I have caddy (v2.8.4) running in a docker as a reverse proxy for a bunch of services. Certificates are on-demand (HTTP Challenge) and everything works perfectly.

I now would like to switch to a single wildcard certificate for all the existing services.

This requires two things:

  1. a global configuration that would say “when a certificate is needed, this is where to go to grab the wildcard one”
  2. a way to automatically maintain the wildcard certificate (creation and automatic renewal)

The configuration problem (1.)

What I managed to do: have a service answer on a certificate I provided, via the tls → file directive as part of the service configuration

Where I failed: to push this configuration globally. I expected that it would be set in the global TLS options

The maintenance problem (2.)

I have no idea where to look to configure an entry that would not be connected to a site but do its work “in the background” (work = get and renew the cert)

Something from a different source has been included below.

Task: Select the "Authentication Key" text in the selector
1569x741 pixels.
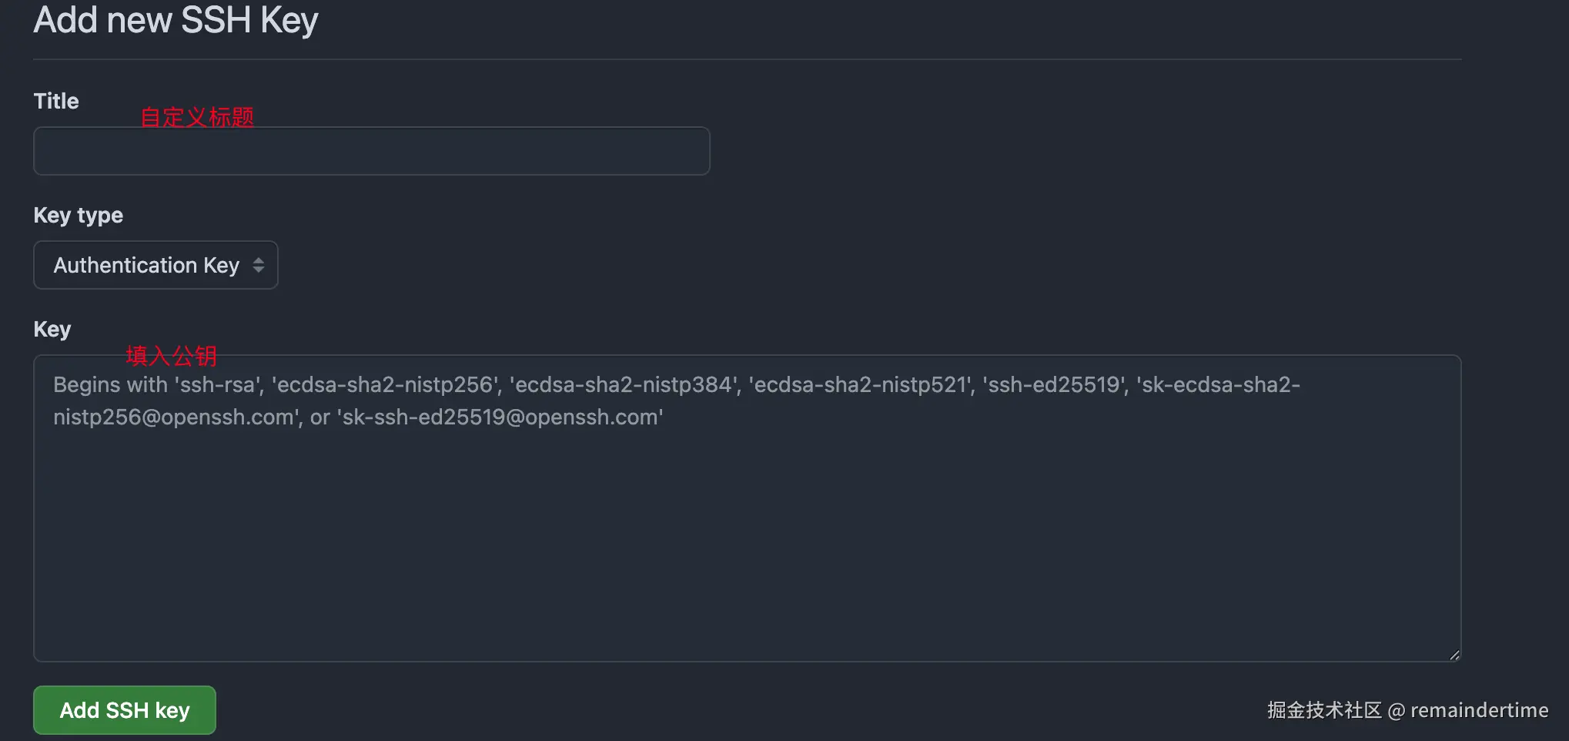Action: coord(146,266)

NOTE: I know about Common Caddyfile Patterns — Caddy Documentation - but here all the services are under a single *.example.com entry. My services are dynamic and need to be defined independently (in my specific case, via the GitHub - lucaslorentz/caddy-docker-proxy: Caddy as a reverse proxy for Docker middleware - and I do not think I could “inject” a @foo entry under *.example.com (to take the example in the docs))

You can, actually. CDP will merge sites with the same site address.

2 Likes

Yes thank you. I am testing this as we speak, following your comment in Github. Once I have this tested, I will update both places with a snippet.